[Opening EXERCISE DATA section]

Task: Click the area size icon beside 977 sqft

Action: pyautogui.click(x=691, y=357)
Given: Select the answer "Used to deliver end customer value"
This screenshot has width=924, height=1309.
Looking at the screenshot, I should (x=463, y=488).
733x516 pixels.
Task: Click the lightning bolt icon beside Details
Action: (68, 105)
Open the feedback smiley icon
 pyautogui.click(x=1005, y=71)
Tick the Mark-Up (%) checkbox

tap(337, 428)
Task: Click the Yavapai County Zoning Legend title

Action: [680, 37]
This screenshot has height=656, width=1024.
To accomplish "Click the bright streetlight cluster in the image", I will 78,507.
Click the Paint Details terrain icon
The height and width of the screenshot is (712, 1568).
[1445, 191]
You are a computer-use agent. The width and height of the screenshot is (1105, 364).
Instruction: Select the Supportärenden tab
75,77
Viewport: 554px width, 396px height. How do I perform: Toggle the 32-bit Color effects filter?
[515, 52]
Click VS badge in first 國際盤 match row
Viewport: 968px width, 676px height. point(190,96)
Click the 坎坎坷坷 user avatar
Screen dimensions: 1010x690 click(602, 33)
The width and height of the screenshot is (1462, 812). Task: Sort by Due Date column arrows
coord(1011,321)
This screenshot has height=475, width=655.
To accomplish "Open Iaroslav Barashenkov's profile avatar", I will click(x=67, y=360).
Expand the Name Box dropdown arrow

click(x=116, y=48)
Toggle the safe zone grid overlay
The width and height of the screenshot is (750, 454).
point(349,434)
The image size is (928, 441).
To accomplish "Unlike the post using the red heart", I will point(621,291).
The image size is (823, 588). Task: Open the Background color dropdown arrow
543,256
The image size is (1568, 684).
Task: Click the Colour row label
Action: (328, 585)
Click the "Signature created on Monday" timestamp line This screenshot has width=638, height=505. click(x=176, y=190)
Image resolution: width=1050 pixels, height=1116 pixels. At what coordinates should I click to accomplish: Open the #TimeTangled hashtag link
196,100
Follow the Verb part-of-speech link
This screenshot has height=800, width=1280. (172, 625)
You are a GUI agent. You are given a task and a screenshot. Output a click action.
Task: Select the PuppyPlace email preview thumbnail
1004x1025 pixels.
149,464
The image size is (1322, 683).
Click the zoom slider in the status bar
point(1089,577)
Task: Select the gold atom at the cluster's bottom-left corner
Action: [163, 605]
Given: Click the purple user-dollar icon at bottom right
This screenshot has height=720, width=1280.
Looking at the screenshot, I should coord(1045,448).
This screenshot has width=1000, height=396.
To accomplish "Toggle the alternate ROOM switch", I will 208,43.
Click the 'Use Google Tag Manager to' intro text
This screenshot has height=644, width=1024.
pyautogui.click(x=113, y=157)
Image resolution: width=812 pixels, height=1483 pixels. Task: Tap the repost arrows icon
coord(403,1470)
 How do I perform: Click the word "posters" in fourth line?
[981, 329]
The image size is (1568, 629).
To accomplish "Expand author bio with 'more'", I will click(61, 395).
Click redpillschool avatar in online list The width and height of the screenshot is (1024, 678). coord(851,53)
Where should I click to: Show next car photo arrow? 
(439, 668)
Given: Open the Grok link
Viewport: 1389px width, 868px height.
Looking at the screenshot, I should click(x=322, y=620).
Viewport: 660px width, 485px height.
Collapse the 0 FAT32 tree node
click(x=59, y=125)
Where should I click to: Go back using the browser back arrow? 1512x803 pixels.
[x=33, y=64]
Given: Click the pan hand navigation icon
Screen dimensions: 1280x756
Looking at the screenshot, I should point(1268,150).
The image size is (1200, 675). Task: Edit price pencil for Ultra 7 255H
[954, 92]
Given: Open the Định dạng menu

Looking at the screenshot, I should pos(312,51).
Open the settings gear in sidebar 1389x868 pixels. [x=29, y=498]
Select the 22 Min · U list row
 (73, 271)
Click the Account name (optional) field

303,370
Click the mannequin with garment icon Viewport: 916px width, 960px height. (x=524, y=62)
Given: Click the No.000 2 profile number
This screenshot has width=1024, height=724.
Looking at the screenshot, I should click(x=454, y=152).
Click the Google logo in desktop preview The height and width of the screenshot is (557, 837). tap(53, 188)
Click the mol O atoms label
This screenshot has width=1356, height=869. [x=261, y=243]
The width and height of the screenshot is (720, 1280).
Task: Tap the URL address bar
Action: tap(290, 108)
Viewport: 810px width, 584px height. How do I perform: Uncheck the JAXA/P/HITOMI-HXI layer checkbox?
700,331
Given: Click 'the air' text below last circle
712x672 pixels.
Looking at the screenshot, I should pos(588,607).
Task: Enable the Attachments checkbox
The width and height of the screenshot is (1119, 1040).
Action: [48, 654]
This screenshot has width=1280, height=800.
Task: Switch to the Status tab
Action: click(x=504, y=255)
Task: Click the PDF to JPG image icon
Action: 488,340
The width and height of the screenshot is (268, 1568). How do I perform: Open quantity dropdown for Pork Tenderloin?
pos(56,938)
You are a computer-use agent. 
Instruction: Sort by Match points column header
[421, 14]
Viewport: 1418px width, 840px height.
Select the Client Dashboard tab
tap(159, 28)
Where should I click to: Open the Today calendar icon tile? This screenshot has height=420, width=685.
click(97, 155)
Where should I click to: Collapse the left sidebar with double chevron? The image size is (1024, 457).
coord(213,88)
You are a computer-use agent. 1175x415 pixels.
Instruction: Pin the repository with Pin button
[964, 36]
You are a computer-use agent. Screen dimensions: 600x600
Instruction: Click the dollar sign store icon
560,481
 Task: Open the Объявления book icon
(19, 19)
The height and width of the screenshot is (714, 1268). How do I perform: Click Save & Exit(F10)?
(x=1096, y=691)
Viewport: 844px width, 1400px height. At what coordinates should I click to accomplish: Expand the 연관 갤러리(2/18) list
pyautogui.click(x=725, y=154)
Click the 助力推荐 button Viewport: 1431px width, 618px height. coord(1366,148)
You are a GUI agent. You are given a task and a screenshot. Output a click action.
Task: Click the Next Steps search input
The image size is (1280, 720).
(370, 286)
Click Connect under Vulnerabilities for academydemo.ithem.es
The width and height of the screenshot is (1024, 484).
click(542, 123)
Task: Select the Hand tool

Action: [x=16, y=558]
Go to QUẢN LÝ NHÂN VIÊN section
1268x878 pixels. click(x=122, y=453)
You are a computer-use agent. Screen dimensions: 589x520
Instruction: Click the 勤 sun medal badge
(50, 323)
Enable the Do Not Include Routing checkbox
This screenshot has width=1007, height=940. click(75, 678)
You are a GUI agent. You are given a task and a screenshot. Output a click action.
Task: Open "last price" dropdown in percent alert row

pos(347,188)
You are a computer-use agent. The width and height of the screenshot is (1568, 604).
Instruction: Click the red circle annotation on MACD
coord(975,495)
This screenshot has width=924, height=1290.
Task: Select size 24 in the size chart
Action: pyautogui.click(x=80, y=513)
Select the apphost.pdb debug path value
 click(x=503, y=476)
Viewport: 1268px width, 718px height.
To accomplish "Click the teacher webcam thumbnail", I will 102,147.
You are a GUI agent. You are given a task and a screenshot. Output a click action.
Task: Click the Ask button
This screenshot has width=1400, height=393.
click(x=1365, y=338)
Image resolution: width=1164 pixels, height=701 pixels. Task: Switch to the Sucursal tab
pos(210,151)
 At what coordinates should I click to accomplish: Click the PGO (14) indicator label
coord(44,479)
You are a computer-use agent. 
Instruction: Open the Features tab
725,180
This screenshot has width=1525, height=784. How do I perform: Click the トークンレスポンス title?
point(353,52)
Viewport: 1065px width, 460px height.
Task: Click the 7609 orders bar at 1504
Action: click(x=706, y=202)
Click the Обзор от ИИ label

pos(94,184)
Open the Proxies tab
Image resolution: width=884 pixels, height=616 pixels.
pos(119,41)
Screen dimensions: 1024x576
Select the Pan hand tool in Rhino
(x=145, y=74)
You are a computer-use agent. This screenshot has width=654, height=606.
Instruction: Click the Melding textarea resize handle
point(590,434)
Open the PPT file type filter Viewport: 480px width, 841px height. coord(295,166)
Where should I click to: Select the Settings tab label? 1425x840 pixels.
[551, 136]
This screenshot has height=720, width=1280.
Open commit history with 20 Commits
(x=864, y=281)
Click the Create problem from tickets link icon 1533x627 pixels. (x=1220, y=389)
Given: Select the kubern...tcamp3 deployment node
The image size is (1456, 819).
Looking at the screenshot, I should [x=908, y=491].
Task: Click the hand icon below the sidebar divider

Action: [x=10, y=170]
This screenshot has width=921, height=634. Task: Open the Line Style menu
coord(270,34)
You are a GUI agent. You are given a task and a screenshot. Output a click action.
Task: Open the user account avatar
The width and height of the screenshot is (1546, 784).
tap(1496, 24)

[Closing EXERCISE DATA section]

_EXERCISE GOAL:_
Copy out each line of the entries that holds "computer".

_THE ANSWER:_
You are a computer-use agent. The width and height of the screenshot is (1105, 364).
You are a computer-use agent. 
You are a computer-use agent. 1175x415 pixels.
You are a computer-use agent. Screen dimensions: 600x600
You are a computer-use agent. Screen dimensions: 589x520
You are a computer-use agent. The width and height of the screenshot is (1568, 604).
You are a computer-use agent. 
You are a computer-use agent. This screenshot has width=654, height=606.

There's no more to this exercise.